**Text excerpt:**
Regex uniqe match ignore case

Hi,
I’m new to regex.
I have the regex below but want to know how to set it to only find unique matches. At the moment it finds both uppercase and lowercase emails. This is for a DLP system to stop data lacing a company.

[A-z0-9]{1,}[._-]{0,1}[A-z0-9]{1,}[@][A-z_-0-9]{1,}[.][A-z_-0-9]{1,}[.]{0,1}[A-z_-0-9]{1,}[.]{0,1}[A-z_-0-9]{0,}

Thanks
Snowf

Hi. For lowercase letters: [a-z]
You can test your regex here

I’m not sure I understand your question, so I’ll give the answer I think you are asking and if it isn’t correct you can explain in more detail.

The domain part of the email address (@…) is not case sensitive. For example. @gmail.com, @GMAIL.COM, and @Gmail.Com are all perfectly fine. So you’ll want the regex to look for both upper/lower case there. Technically, the part before the @ is case sensitive (according to the RFC) but for all intents and purposes it is treated as case insensitive by almost every mail server. So you’ll want to look for both upper/lower case there too. Moral of the story, if you are trying to capture email addresses then the regex should be looking for both lower and upper case letters everywhere.

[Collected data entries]
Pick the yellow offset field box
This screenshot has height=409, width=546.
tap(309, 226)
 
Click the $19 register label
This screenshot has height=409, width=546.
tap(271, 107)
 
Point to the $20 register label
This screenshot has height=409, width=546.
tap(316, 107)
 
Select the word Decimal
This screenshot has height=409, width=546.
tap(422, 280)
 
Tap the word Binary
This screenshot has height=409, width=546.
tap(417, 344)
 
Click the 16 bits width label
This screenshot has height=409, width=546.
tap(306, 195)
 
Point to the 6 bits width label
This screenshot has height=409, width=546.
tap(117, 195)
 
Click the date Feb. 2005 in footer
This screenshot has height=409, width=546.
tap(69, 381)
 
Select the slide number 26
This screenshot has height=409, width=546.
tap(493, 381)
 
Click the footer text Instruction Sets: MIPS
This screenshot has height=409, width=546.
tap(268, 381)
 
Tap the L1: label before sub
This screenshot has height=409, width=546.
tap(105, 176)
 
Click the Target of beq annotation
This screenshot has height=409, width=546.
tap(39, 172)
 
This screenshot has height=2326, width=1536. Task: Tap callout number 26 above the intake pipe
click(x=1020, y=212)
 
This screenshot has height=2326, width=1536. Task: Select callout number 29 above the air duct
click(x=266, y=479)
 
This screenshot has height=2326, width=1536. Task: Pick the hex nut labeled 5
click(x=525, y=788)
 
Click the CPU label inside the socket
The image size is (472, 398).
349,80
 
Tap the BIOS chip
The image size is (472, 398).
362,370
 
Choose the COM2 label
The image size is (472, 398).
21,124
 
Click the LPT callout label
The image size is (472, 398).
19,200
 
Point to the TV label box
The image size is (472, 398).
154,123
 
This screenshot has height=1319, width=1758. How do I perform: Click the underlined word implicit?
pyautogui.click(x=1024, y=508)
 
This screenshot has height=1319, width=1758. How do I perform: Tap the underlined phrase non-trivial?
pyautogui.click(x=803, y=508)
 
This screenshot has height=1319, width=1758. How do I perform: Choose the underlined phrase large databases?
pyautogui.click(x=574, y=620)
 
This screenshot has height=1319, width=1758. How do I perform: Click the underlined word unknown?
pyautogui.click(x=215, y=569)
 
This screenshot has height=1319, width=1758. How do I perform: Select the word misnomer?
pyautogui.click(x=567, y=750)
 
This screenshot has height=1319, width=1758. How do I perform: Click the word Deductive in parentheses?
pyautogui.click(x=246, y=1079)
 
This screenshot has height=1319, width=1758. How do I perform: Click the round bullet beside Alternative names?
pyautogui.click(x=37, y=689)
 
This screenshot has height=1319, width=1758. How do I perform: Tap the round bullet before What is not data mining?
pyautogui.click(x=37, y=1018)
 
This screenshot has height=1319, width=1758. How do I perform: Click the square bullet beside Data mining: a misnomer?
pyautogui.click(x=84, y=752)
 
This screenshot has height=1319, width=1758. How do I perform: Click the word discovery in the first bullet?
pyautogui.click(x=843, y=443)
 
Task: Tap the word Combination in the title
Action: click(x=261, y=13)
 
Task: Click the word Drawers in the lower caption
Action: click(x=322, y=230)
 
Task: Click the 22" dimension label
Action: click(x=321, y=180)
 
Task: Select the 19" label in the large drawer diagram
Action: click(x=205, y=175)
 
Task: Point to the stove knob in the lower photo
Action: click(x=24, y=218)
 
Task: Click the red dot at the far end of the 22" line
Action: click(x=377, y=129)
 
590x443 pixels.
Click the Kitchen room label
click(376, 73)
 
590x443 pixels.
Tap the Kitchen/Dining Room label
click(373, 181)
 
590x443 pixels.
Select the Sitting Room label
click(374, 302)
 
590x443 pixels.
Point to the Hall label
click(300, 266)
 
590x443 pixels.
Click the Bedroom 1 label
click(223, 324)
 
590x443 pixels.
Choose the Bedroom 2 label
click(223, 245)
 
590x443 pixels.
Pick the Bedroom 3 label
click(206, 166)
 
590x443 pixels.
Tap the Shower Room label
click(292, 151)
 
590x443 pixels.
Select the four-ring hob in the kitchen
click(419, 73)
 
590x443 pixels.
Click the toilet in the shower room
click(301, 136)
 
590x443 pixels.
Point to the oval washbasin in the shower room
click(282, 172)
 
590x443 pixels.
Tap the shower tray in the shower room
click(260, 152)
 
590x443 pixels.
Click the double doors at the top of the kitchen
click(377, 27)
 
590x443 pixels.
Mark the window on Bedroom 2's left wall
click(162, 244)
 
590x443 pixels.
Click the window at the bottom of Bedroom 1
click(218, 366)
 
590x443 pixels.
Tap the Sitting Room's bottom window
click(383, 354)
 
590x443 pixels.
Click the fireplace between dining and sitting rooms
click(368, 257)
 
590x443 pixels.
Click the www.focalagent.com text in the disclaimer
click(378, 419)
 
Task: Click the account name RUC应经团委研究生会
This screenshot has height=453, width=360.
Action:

**Task 1:**
List every example email domain that the regex discussion gives to show that the domain part is not case sensitive.
**Task 2:**
Extend the forum discussion on matching email addresses with regex, beginning after its last sentence.

**Exercise answer 1:**
@gmail.com, @GMAIL.COM, @Gmail.Com

**Exercise answer 2:**
The regex itself doesn’t keep track of the previous emails it has found so it has no way of knowing whether it already found a similar email address but with different capitalization. So if your question is about eliminating all the email addresses that are the same but have different capitalization, my suggestion would be to convert each email address the regex captures to all lowercase and then do whatever you want with it.

Yes at the moment he regex is picking up both:
some.one@gmail.com
Some.One@gmail.Com
Or any variation of cases in the email
We want unique matches and want to ignore the case for the email.
The regex is suppose to look at PII information leaving company.
Thanks

As I suggested, you can convert the email address captured by the regex to all lowercase letters, then Some.One@gmail.com will be treated as some.one@gmail.com. Or I suppose you could convert the string you are searching for email addresses in to all lowercase before you apply the regex.

What you want to do won’t be solved by fixing the regex. The regex doesn’t know what previous variations of the email address you have already found. You need to implement a way to store the email addresses you have found so that when you find a new email address (which you have converted to all lowercase) then you can cross check it against the store to make sure you haven’t already found the email address.

Thank you for your help… sounds :+1: complicated. I will look into what you suggested.

That is going to be a problem as the DLP solution only takes regex queries. I will not be able to implement a way to store the email addresses.
Is there no way to modify the regex to only pick unique matches with not case?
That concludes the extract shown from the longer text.